1. A drying device for drying printed material moving past the drying device, the drying device comprising:

at least one nozzle for transmitting a drying fluid, the nozzle having an outlet directed so that the drying fluid is propelled toward the printed material moving past the nozzle outlet, wherein the nozzle is shaped and positioned so that the drying fluid would normally develop a laminar flow through the outlet of the nozzle;

a device at the outlet of the nozzle, shaped and positioned for creating a turbulent flux of the drying fluid and breaking up the laminar flow as it exits the nozzle outlet; and

an exhaust conduit positioned and operable for receiving drying fluid after it has blown on the printed material.

2. The drying device of claim 1, comprising a plurality of the nozzles arrayed along a path of the printed material moving past each of the nozzle outlets.

3. The drying device of claim 2, further comprising an enclosure in which the nozzle outlets are disposed;

guiding devices for guiding the printed material through the enclosed space and past the nozzle outlets; and

the exhaust device also having an inlet in the enclosure for exhausting the drying fluid from the enclosure after the fluid has acted on the printed material.
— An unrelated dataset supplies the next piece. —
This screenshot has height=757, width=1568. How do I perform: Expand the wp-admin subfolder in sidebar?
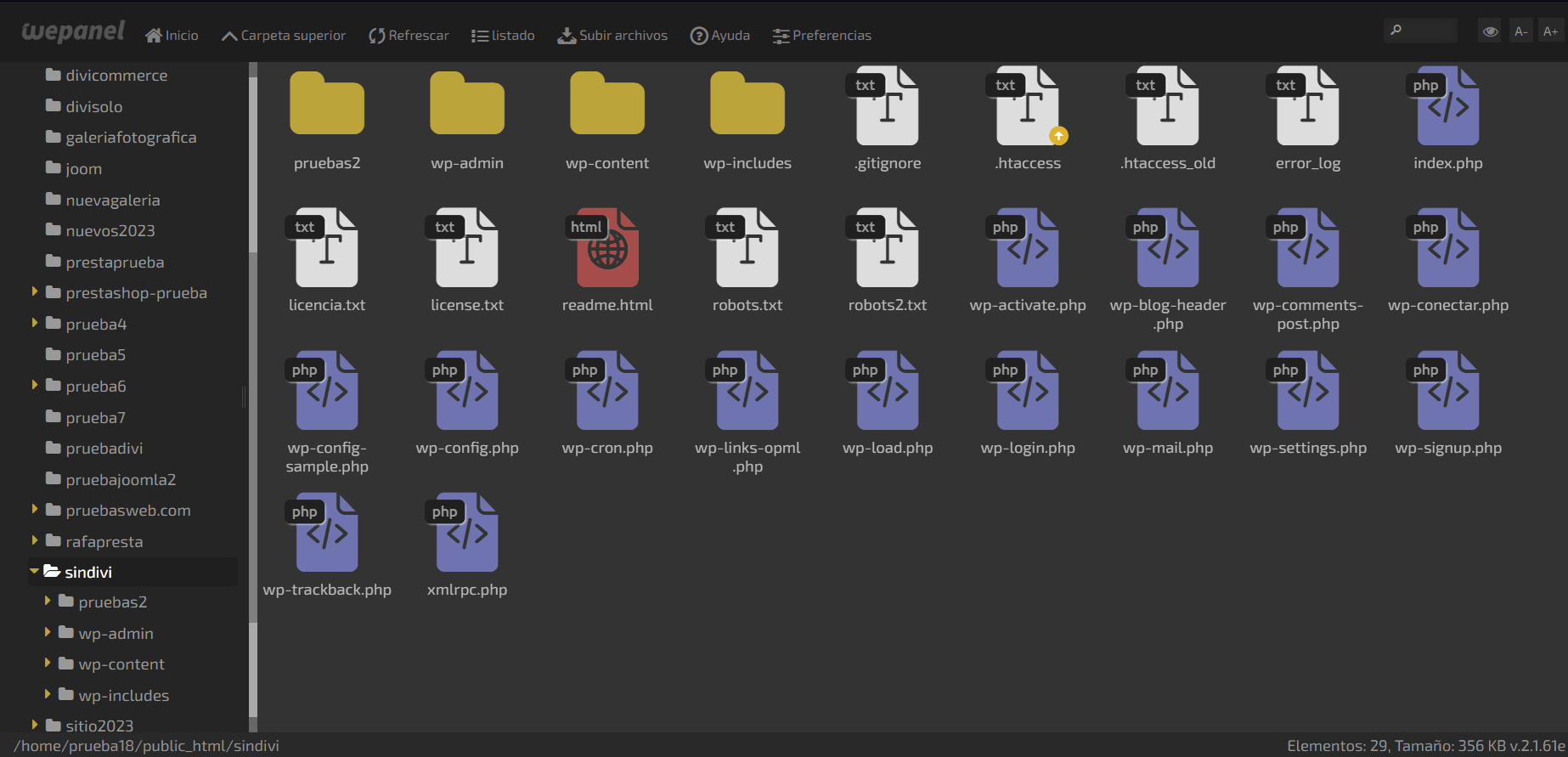(48, 633)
4. The drying device of claim 3, further comprising a heating element positioned for heating the drying fluid before it contacts the printed material.
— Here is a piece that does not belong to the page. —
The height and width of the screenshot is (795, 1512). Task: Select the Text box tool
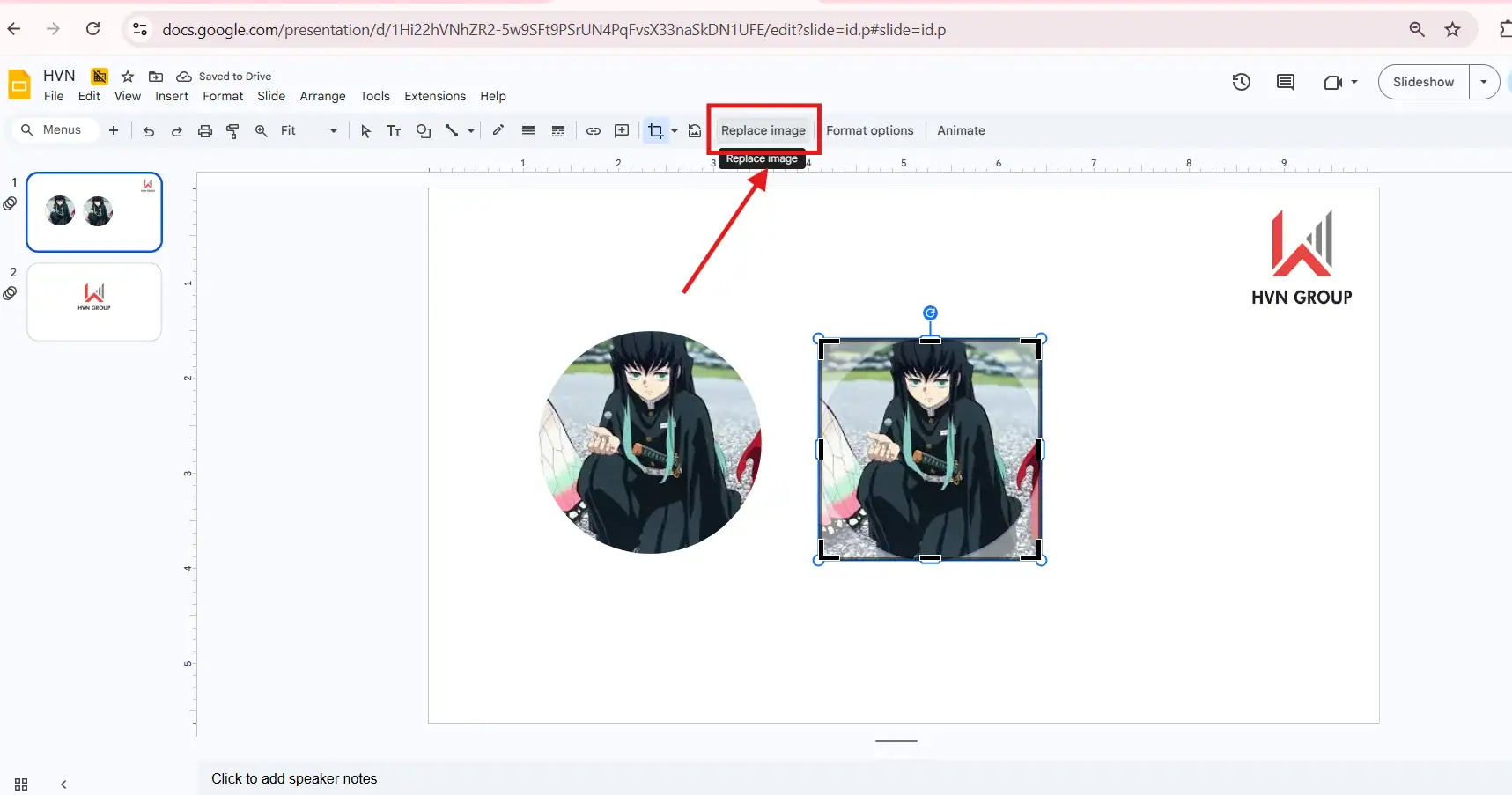tap(394, 131)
5. The drying device of claim 1, wherein the nozzles are oriented so that the outlets thereof are oriented perpendicular to and close to the surface of the printed material moving past.

6. The drying device of claim 1, wherein the nozzles are oriented so that the outlets thereof are oriented inclined relative to and close to the surface of the printed material moving past.
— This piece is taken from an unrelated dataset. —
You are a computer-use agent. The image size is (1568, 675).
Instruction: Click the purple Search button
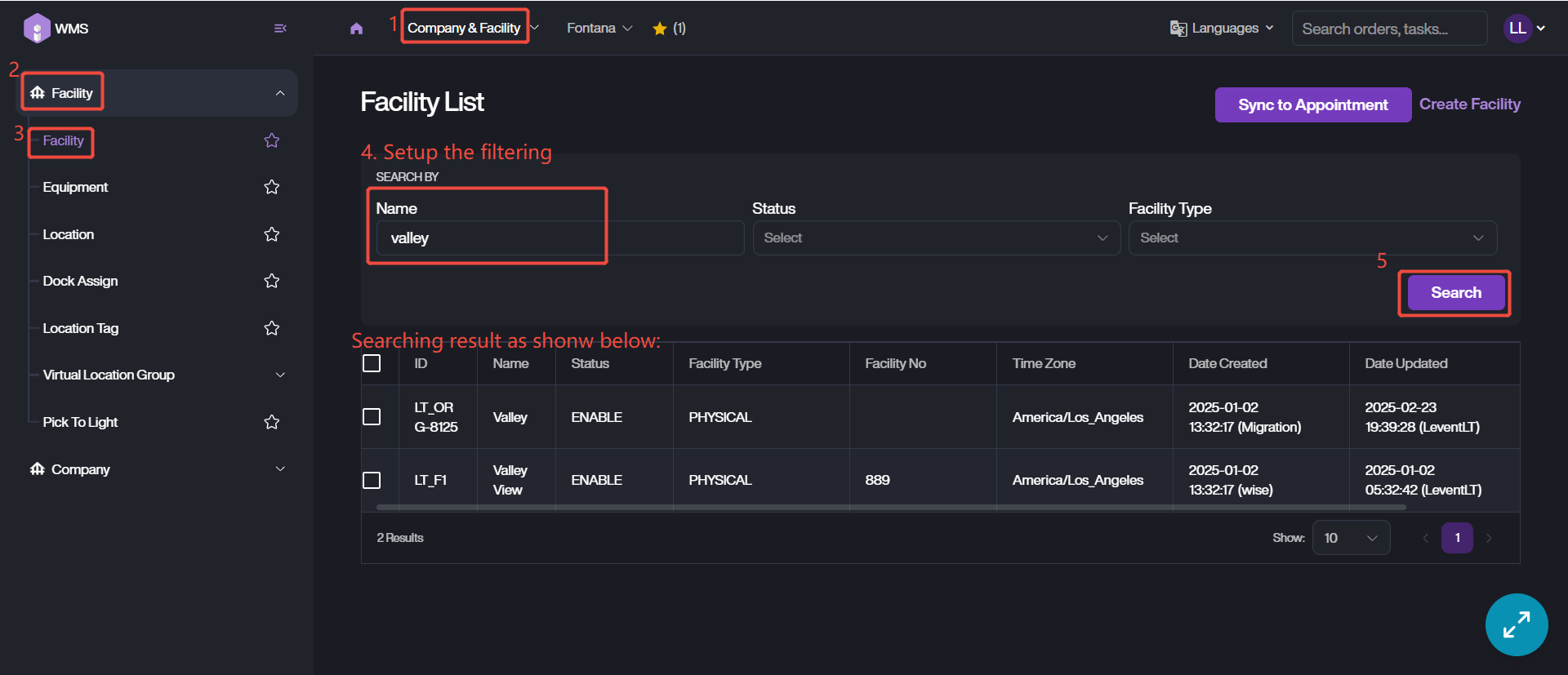[1454, 293]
7. The drying device of claim 3, wherein the exhaust device inlet is located between two successive nozzles along the path of the printed material past the nozzle outlets.

8. The drying device of claim 7, wherein the exhaust device inlet is located equidistant between two successive nozzles.

9. The drying device of claim 1, wherein the device at the outlet of the nozzle is a mechanical device.

10. The drying device of claim 1, wherein the nozzle has sides defining the nozzle outlet and the device for creating the turbulent flux is installed in the nozzle at an extremity of at least one of the sides of the nozzle outlet.

11. The drying device of claim 10, wherein the device for creating turbulent flux comprises a notched or crenelated structure.

12. The drying device of claim 11, wherein the notched or crenelated structure has a direction in which it extends which is parallel to the side of the nozzle outlet at which the structure is located and extends along that side of the nozzle outlet.

13. The drying device of claim 12, wherein the notched or crenelated structure is at the nozzle outlet.

14. The drying device of claim 13, wherein the notched or crenelated structure is disposed at a downstream side of the nozzle outlet which is downstream with respect to the path of the printed material past the nozzle outlet and relative to the moving direction of the printed material past the nozzle outlet.

15. The drying device of claim 11, wherein the device for transforming the laminar flux into a turbulent flux comprises a piece located on at least one side of the nozzle outlet and the piece having the notched or crenelated structure thereon.

16. The drying device of claim 15, wherein the piece is so shaped and positioned that the notched or crenelated structure has an angle of between 0° to 90° relative to the side of the nozzle outlet.